JWST NIRCam plus NIRSpec: interstellar medium and stellar populations of young galaxies with rising star formation and evolving gas reservoirs

We present an interstellar medium and stellar population analysis of three spectroscopically confirmed z > 7 galaxies in the Early Release Observations JWST/NIRCam and JWST/NIRSpec data of the SMACS J0723.3-7327 cluster. We use the Bayesian spectral energy distribution-fitting code PROSPECTOR with a flexible star formation history (SFH), a variable dust attenuation law, and a self-consistent model of nebular emission (continuum and emission lines). Importantly, we self-consistently fit both the emission line fluxes from JWST/NIRSpec and the broad-band photometry from JWST/NIRCam, taking into account slit-loss effects. We find that these three z=7.6-8.5 galaxies (M-* approximate to 10(8) M-circle dot) are young with rising SFHs and mass-weighted ages of 3-4 Myr, though we find indications for underlying older stellar populations. The inferred gas-phase metallicities broadly agree with the direct metallicity estimates from the auroral lines.

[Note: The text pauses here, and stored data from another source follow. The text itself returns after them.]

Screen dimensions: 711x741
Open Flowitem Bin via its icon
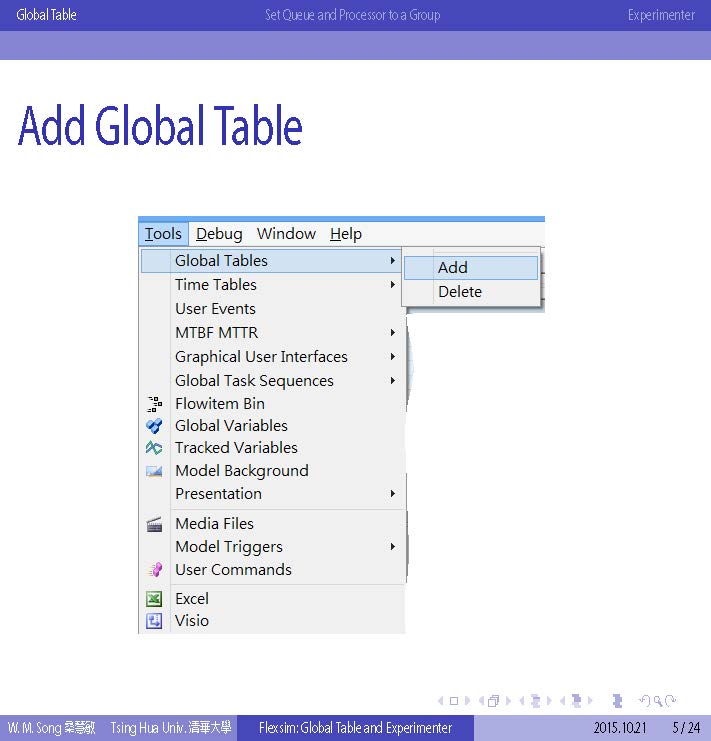pyautogui.click(x=154, y=404)
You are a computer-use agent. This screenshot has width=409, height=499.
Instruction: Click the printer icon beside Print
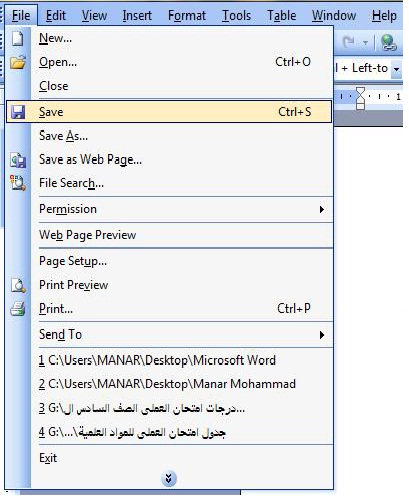[x=18, y=309]
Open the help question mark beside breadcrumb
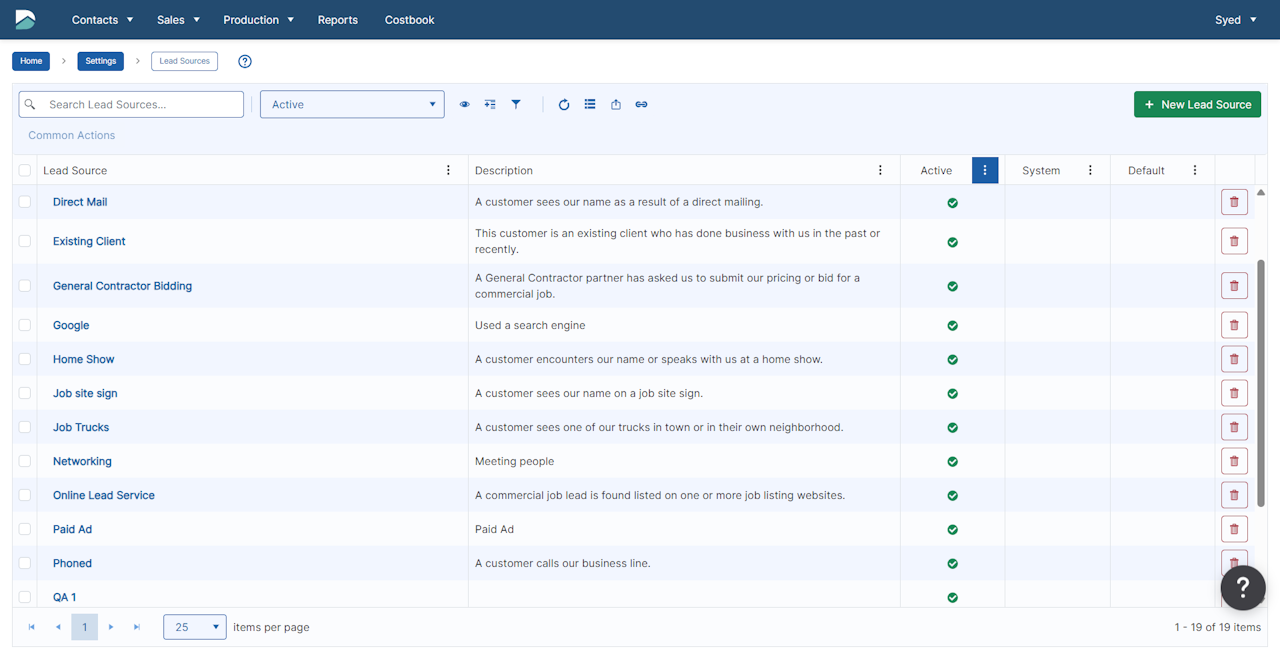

The galaxy with the lowest gas-phase metallicity (Z(gas) = 0.06 Z(circle dot)) has a steeply rising SFH, is very compact ( <0.2 kpc), and has a high star formation rate surface density (Sigma(SFR) approximate to 22 M-circle dot yr(-1) kpc(-2)), consistent with rapid gas accretion. The two other objects with higher gas-phase metallicities show more complex multicomponent morphologies on kpc scales, indicating that their recent increase in star formation rate is driven by mergers or internal, gravitational instabilities. We discuss effects of assuming different SFH priors or only fitting the photometric data. Our analysis highlights the strength and importance of combining JWST imaging and spectroscopy for fully assessing the nature of galaxies at the earliest epochs.

Automated summary

We analyze the interstellar medium and stellar population of three z > 7 galaxies using data from JWST/NIRCam and JWST/NIRSpec. Our analysis includes fitting emission line fluxes and photometric data, taking into account slit-loss effects. The galaxies exhibit young ages with rising star formation histories and underlying older stellar populations. Gas-phase metallicities agree with direct estimates. The different metallicities and morphologies of the galaxies suggest different formation mechanisms.